Continued from yesterday’s blog…

The Religious Element

I personally find it amazing, even astounding that in the aftermath of a mass murder episode, people flock to churches and pray and hold candlelight prayer vigils, and express total faith in the Almighty the He will look after the slain innocents. I’d of thought people, especially religious people, should be taking to the streets with raised fists screaming in pure rage and outrage against the alleged loving, compassionate, merciful, all-knowing, all-powerful God for standing by on the sidelines and not lifting a godly digit to prevent the tragedy in the first place.

Of course the obvious answer is that God gave us free will, and a person who slaughters the innocent is just exercising God’s free will gift and therefore God is not going to interfere. God does not want to get involved in the petty daily affairs of humankind.

Or, some might suggest that God works in mysterious ways and that the slaughter of the innocents is part of God’s plan, part of the Almighty’s Big Picture which us mortals can’t comprehend. Well, if mass murder is part of God’s plan, do we really want any part of God?

(Entries for locating words and elements)
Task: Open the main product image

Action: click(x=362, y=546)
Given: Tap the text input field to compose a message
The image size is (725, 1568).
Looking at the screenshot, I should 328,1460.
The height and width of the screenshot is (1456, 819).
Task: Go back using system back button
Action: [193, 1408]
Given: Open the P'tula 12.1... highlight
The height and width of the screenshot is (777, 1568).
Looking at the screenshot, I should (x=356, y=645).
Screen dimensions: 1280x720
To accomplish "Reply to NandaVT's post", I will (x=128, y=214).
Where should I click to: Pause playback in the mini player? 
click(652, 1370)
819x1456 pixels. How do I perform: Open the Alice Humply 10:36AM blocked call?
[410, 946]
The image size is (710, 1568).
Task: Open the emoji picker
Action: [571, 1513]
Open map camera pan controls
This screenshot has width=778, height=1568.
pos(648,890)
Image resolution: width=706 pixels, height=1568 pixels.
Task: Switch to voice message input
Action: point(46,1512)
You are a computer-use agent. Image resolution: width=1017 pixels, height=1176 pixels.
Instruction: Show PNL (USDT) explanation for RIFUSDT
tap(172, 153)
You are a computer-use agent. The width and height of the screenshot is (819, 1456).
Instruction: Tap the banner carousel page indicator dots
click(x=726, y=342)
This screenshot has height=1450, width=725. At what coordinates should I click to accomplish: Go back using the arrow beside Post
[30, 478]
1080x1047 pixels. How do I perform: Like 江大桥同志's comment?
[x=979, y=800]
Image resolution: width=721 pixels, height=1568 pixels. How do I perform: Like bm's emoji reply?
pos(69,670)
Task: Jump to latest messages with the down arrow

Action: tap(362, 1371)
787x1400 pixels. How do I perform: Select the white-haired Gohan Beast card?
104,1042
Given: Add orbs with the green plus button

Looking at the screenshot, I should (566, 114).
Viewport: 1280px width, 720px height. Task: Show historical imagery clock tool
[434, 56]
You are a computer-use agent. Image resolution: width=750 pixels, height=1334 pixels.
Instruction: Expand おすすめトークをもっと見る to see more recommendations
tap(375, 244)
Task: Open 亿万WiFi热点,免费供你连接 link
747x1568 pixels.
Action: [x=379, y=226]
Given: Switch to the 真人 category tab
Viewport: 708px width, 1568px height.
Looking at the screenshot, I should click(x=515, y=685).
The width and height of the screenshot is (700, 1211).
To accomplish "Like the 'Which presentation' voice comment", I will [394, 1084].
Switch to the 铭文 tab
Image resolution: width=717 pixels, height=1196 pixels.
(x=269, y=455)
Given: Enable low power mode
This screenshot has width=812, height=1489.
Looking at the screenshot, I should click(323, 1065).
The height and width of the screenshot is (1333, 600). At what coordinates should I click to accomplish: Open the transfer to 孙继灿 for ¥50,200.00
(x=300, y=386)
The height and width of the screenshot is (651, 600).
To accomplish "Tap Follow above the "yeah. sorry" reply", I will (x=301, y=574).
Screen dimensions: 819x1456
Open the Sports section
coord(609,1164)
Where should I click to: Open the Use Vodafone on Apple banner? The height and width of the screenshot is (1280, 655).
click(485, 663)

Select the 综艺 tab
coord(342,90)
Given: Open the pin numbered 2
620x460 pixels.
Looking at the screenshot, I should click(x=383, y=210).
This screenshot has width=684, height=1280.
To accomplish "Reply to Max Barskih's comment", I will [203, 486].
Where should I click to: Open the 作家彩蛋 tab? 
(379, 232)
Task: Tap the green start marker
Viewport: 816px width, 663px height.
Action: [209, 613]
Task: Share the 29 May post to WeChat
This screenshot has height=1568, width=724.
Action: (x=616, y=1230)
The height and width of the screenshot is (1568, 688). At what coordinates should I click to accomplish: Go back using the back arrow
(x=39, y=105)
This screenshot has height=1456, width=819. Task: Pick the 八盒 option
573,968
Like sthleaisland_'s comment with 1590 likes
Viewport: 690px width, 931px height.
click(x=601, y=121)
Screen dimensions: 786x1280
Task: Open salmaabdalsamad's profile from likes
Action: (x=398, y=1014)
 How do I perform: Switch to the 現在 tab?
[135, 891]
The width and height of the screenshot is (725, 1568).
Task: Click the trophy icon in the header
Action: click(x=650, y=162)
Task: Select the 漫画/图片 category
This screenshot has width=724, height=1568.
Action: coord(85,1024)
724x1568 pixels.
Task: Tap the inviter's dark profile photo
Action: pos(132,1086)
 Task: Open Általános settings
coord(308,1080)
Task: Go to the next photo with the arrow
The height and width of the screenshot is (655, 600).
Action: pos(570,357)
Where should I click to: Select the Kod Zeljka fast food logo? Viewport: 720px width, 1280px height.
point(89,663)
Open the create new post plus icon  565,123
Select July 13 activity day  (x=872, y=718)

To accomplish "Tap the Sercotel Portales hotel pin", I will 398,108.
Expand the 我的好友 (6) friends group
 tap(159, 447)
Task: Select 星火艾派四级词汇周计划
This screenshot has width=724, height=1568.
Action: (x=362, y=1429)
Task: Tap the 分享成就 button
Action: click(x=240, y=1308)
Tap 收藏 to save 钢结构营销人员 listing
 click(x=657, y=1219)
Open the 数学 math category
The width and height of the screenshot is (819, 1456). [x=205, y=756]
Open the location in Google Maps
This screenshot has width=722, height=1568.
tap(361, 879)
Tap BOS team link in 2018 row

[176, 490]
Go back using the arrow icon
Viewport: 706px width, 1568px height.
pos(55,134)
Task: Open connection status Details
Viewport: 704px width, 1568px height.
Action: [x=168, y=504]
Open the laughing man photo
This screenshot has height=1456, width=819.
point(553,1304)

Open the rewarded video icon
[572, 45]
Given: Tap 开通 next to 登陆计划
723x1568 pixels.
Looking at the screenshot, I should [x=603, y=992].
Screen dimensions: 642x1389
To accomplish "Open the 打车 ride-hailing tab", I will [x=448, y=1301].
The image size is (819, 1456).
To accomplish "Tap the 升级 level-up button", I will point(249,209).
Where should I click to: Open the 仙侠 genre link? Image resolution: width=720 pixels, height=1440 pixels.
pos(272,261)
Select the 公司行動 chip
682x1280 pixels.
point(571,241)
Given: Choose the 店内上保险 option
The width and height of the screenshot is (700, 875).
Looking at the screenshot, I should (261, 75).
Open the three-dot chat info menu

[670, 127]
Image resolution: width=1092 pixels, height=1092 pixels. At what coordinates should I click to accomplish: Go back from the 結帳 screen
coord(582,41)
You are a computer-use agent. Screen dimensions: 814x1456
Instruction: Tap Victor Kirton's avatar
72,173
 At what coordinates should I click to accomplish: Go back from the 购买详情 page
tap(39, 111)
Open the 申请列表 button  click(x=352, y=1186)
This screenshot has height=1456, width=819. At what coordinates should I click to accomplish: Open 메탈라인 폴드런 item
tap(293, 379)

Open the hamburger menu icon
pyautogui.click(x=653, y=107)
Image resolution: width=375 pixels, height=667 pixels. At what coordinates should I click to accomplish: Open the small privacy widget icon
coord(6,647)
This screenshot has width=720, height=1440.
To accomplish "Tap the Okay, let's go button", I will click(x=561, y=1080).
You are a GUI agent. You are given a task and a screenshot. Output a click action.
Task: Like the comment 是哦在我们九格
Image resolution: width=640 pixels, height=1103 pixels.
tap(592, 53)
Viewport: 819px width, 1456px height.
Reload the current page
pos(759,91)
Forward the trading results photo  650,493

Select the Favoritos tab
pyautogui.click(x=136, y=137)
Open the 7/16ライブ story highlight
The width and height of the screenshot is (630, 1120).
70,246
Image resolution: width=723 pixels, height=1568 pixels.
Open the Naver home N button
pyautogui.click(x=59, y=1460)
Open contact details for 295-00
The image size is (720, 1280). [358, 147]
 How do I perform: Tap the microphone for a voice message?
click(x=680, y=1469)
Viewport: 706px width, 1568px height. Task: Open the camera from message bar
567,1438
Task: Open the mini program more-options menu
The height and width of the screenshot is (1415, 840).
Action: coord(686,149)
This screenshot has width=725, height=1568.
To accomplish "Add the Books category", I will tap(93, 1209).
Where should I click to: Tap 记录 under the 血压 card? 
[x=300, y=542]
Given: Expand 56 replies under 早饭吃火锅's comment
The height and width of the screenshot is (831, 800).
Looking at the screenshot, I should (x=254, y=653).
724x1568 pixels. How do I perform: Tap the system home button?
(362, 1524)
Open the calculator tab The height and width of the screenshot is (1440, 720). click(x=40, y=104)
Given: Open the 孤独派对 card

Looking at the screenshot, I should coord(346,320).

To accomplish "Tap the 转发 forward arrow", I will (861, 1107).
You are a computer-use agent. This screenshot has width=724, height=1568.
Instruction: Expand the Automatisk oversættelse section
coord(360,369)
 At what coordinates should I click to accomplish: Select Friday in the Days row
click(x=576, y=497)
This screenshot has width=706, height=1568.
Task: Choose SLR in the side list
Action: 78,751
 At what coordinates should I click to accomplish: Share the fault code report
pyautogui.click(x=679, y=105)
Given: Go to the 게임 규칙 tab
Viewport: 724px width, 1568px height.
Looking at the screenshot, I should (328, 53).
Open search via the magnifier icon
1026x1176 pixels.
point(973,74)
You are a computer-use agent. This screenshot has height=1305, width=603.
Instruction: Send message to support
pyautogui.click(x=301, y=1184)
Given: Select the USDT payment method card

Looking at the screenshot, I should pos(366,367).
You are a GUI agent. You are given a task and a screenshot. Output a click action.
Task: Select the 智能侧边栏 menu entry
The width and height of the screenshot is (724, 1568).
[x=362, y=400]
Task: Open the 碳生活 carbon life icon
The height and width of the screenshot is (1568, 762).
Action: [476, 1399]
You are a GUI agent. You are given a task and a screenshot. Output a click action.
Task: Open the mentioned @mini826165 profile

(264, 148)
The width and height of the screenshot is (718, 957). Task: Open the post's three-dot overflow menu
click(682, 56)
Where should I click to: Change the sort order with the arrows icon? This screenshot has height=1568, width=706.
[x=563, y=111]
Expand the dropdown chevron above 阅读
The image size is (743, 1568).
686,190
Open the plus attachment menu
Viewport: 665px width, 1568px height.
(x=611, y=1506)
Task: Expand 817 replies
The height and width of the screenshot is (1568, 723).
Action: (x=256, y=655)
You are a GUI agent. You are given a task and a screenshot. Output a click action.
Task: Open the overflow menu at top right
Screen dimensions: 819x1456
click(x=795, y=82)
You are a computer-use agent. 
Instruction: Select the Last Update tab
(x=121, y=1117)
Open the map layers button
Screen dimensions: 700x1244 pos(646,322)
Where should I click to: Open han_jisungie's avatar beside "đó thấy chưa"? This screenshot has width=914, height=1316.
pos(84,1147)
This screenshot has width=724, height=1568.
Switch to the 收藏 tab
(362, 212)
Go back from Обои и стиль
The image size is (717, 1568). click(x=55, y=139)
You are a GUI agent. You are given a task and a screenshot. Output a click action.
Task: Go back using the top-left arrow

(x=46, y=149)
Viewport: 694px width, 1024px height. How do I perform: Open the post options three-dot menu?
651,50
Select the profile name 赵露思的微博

> _Directions_
A: In the records, edit the stretch from the line containing "Given: Tap 开通 next to 登陆计划" through the line containing "pyautogui.click(x=59, y=1460)" by replacing "hamburger menu" with "navigation menu" and leaving everything else unchanged. Return only those lines.
B: Pick up the blog excerpt on religion and mass murder after its final sentence and continue it.

> _Exercise results_
A:
Given: Tap 开通 next to 登陆计划
723x1568 pixels.
Looking at the screenshot, I should [x=603, y=992].
Screen dimensions: 642x1389
To accomplish "Open the 打车 ride-hailing tab", I will [x=448, y=1301].
The image size is (819, 1456).
To accomplish "Tap the 升级 level-up button", I will point(249,209).
Where should I click to: Open the 仙侠 genre link? Image resolution: width=720 pixels, height=1440 pixels.
pos(272,261)
Select the 公司行動 chip
682x1280 pixels.
point(571,241)
Given: Choose the 店内上保险 option
The width and height of the screenshot is (700, 875).
Looking at the screenshot, I should (261, 75).
Open the three-dot chat info menu

[670, 127]
Image resolution: width=1092 pixels, height=1092 pixels. At what coordinates should I click to accomplish: Go back from the 結帳 screen
coord(582,41)
You are a computer-use agent. Screen dimensions: 814x1456
Instruction: Tap Victor Kirton's avatar
72,173
 At what coordinates should I click to accomplish: Go back from the 购买详情 page
tap(39, 111)
Open the 申请列表 button  click(x=352, y=1186)
This screenshot has height=1456, width=819. At what coordinates should I click to accomplish: Open 메탈라인 폴드런 item
tap(293, 379)

Open the navigation menu icon
pyautogui.click(x=653, y=107)
Image resolution: width=375 pixels, height=667 pixels. At what coordinates should I click to accomplish: Open the small privacy widget icon
coord(6,647)
This screenshot has width=720, height=1440.
To accomplish "Tap the Okay, let's go button", I will click(x=561, y=1080).
You are a GUI agent. You are given a task and a screenshot. Output a click action.
Task: Like the comment 是哦在我们九格
Image resolution: width=640 pixels, height=1103 pixels.
tap(592, 53)
Viewport: 819px width, 1456px height.
Reload the current page
pos(759,91)
Forward the trading results photo  650,493

Select the Favoritos tab
pyautogui.click(x=136, y=137)
Open the 7/16ライブ story highlight
The width and height of the screenshot is (630, 1120).
70,246
Image resolution: width=723 pixels, height=1568 pixels.
Open the Naver home N button
pyautogui.click(x=59, y=1460)

B:
Some suggest that God doesn’t work in mysterious ways and this is just pure and simple another example of God’s wrath. While that would be keeping within God’s actions and reactions in the Old Testament, I somehow find it hard to believe that God would need to employ a middleman. Further, by employing a middleman, God would lose the benefit of letting all and sundry know that He was pissed off and this was an example of His wrath. So, sorry ‘bout that Westboro Baptist Church but God did not ‘send the shooter’ as per one of your favourite phrases – this time or ever. We do not need God’s help to kill.

Some, especially the extreme Right Wing Fundamentalists, suggest that humans have turned their back on God and therefore God has turned His back on us. That sort of spitting the dummy doesn’t quite ring true with those godly attributes of compassion, etc. I mean a child might in a hissy fit turn their back on Mum & Dad, but Mum & Dad aren’t as likely to reciprocate.

Of course the final answer as to why God ignores us, and allows extreme evil, is that there is no God in the first damn place, and this (mass murder of the innocents) is just part of that evidence.

In conclusion, in one sense, such mass murder episodes are in a strange way ‘good news’ stories for they should re-re-re-reinforce the concept that, sorry Virginia, there is no God, or if there is He does not give a DAMN about the sorry affairs of mankind. He does not want to get His godly hands dirty. So all the vigils, and all the prayers, and all the church attendances, all of which may be psychological comforting responses, in the long and short term, well these actions are absolutely meaningless and a waste of time, effort, energy and tears. Ultimately, it amounts to another nail in God’s coffin.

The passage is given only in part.